Photo/Illutration Assembly members of Shimamaki in Hokkaido approve an ordinance to ban nuclear waste from being brought into the village on Dec. 15. (Pool)

Opposition has sprung up in communities near two municipalities in Hokkaido that intend to host final disposal sites for highly radioactive nuclear waste.

However, the town of Suttsu and the village of Kamoenai have shown no signs that they will even listen to the arguments of their neighbors.

At least two ordinances have been adopted to oppose their waste plans, although they are not legally binding.

Suttsu and Kamoenai have applied to the economy ministry to host final storage facilities for nuclear waste generated at the various power plants across Japan.

The ministry had been searching desperately for years for candidate sites. After the ministry dangled out financial incentives, Suttsu and Kamoenai, both cash-strapped governments, applied.

Eager to move forward, the ministry for the first time approved the start of the first stage in the selection process, which involves about two years of studying documents and maps of seismic activity around the candidate sites.

An applicant for the first 2-year research phase of the 20-year process will receive up to 2 billion yen ($19.4 million) in subsidies.

In Shimamaki, a village west of Suttsu, the assembly on Dec. 15 adopted an ordinance to ban nuclear waste from entering the village.

Five of eight Shimamaki assembly members, including its president, submitted the ordinance. The vote was four in favor of the ban and three against, with the assembly president not casting a ballot.

Katsuo Hamano, one of the assembly members who proposed the ordinance and heads a local fisheries cooperative, criticized Suttsu Mayor Haruo Kataoka for overriding local opposition and offering the town as a candidate for nuclear waste storage.

“Suttsu was not even going to listen to (opposing voices),” Hamano said.

The second stage in the selection process is about four years of research, including taking boring samples, to ensure the sites meet general conditions for a storage facility.

“It has to be stopped completely before moving from the first stage to the next,” Hamano said.

After Kataoka in August announced that Suttsu will consider applying to become a nuclear waste facility site, town officials of Kuromatsunai and Rankoshi, which are also near Suttsu, joined Shimamaki in asking the mayor to rethink that plan.

But Kataoka did not slow down.

The three opposing municipalities are all larger than Suttsu, and plans have been broached to use strength in numbers to block Kataoka’s move.

“It is possible to scrum with other local governments that express the same determination,” Masaru Fujisawa, mayor of Shimamaki, said.

The third stage of the selection process includes the construction of a test facility.

Opposing town officials fear that municipal borders will mean nothing after highly radioactive materials are buried deep under Suttsu, and that people and the environment in the surrounding three municipalities will be affected by the waste.

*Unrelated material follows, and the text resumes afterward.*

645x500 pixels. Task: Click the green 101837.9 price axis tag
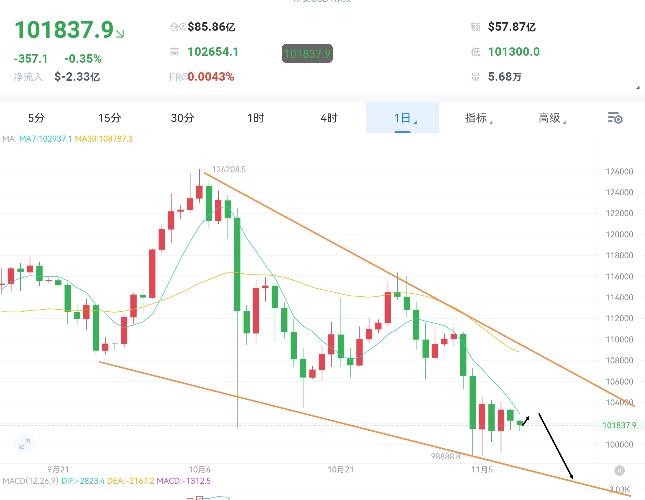pyautogui.click(x=619, y=425)
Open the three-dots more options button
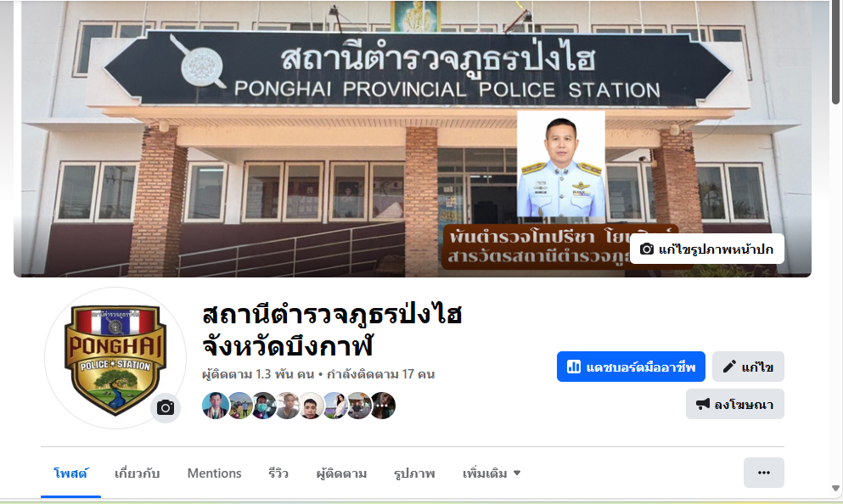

People in the fishing industry in the region are also concerned about damage caused by false rumors about radiation.

The town assembly of Kuromatsunai has been deliberating a similar ordinance that was proposed in December. The assembly is expected to vote on the ordinance early next year.

The town assembly of Rankoshi will likely adopt a similar ordinance.

The waste-storage plan has also been opposed in Suttsu. Some town assembly members plan to submit an ordinance against the mayor’s idea on Dec. 17.

However, the majority of assembly members have agreed with the mayor, and the ordinance will likely be voted down.

The first stage in the selection process has also started in Kamoenai, a town that borders Tomari village, which hosts Hokkaido Electric Power Co.’s Tomari nuclear plant.

In Furubira, east of Kamoenai, the town assembly on Dec. 15 approved an opinion paper that says nuclear waste should not be brought into the northern main island of Hokkaido.

In Shakotan, a town north of Kamoenai, some assembly members plan to submit an ordinance in March. However, the ordinance will likely not affect Kamoenai’s plan to host a nuclear waste storage facility.

The Hokkaido government in 2000 approved an ordinance that said bringing nuclear waste to the island is “unacceptable.”

Hokkaido Governor Naomichi Suzuki on Nov. 17 released a statement saying he opposed Suttsu and Kamoenai’s decisions, citing the ordinance.

But the first stage can still be carried out without the consent of local governments.

The second and third stages cannot move forward if the prefectural governor or a local municipal leader opposes the idea.

The entire selection process will take an estimated 20 years.

Kota Juraku, a professor of sociology of science and technology at Tokyo Denki University, weighed in on the situation concerning the nuclear waste plans in Hokkaido.

“Consensus-building that respects local autonomy is not a bad thing,” he said. “But proper steps must be taken, otherwise, their interests will clash and may create mutual distrust.

“Asking a third party with adequate authority to play the role of ‘referee’ is an option,” Juraku continued. “The central government and the Nuclear Waste Management Organization of Japan (NUMO) should show concrete measures as soon as possible.”